When the secular University of Utah played its religious school rival, Brigham Young University (BYU), last weekend, the teams treated the End Zone as if it were the Promised Land.
“It’s like a lot of other rivalries, except for those at the extremes,” Michael Anastasi, managing editor of the Salt Lake Tribune told the New York Times.”For them, it’s not only that your school is weak, you’re going to Hell too.”
Two years ago, the rivalry was further soured after BYU quarterback John Beck threw a touchdown pass to receiver Jonny Harline, who sank to his knees — as if in prayer — to make the winning catch. Describing the “miraculous” play, another B.Y.U. receiver, Austin Collie, concluded it occurred because students at the religious school lived cleaner lives.
“Obviously, if you do what’s right on and off the field, I think the Lord steps in and plays a part in it,” said Collie. (For the record, the holier-than-thou BYU was crushed 48-24 in this weekend’s game. I’m guessing the Lord was upset at Mormon involvement in California’s Prop. 8 banning same-sex marriages)
If religious groups become fratricidal based on football allegiance, it seems there is little hope for genuine reconciliation with gay, lesbian, bisexual and transgender people. We must still work to enlighten the flock where we can, but fundamentalist leaders will only transform their anti-gay views when popular opinion decidedly turns against them — as it did with race relations in the 1960’s and 1970’s.
The strategy for the GLBT movement has been to circumvent the ideologues and create change within mainline denominations. I wholeheartedly support such efforts and have contributed to them. Unfortunately, there is scant evidence to suggest that these religious institutions will thrive and form a substantial bulwark against fundamentalism.

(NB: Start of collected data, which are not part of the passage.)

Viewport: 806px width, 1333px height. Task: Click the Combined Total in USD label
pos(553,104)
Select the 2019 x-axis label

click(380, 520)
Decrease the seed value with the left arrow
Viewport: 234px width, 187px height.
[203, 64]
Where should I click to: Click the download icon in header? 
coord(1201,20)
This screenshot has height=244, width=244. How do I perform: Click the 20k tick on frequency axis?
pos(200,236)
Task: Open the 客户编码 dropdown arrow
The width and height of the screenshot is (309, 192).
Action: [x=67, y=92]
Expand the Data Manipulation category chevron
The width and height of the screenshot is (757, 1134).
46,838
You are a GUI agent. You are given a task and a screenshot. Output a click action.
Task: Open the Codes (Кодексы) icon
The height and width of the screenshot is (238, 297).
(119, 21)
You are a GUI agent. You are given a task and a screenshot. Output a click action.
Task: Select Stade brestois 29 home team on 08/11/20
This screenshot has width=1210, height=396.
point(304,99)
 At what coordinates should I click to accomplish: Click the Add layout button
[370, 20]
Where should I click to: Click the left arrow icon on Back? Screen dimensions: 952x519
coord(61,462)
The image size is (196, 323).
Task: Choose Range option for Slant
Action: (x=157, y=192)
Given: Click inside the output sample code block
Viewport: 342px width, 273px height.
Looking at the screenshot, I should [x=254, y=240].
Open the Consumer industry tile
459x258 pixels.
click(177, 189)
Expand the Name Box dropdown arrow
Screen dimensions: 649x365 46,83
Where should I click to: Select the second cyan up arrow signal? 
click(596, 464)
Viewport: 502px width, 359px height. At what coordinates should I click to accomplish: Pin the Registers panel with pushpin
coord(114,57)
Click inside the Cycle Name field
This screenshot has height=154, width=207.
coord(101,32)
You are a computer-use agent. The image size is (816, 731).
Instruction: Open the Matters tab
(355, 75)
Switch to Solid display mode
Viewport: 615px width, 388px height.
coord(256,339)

In “America Theocracy,” author Kevin Phillips documents the steep decline of reasonable religion in favor of the rabble-rousing variety.
“Between 1940 and 1985 mainline Protestantism’s share of all U.S. religious adherents was steadily plummeting…Between 1960 and 1997 — the Presbyterian Church, The Episcopal Church, The United Church of Christ and the Methodists lost between 500,000 and 2 million members each. In the meantime, the Southern Baptist Convention added 6 million, the Mormons 3.3 million, the Pentecostal Assemblies of God 2 million and the Church of God (Tennessee) some 600,000.”
The implications are that the GLBT movement may be placing its eggs in a basket that is rapidly fraying. It seems that people are either gravitating towards religious extremism or secular humanism, with little appetite for mainline faith. The Internet also offers easy access to eclectic spiritual beliefs that one can follow without organized religion. So, the hope that mainstream religion, as we know it, will supplant anti-gay denominations seems far-fetched.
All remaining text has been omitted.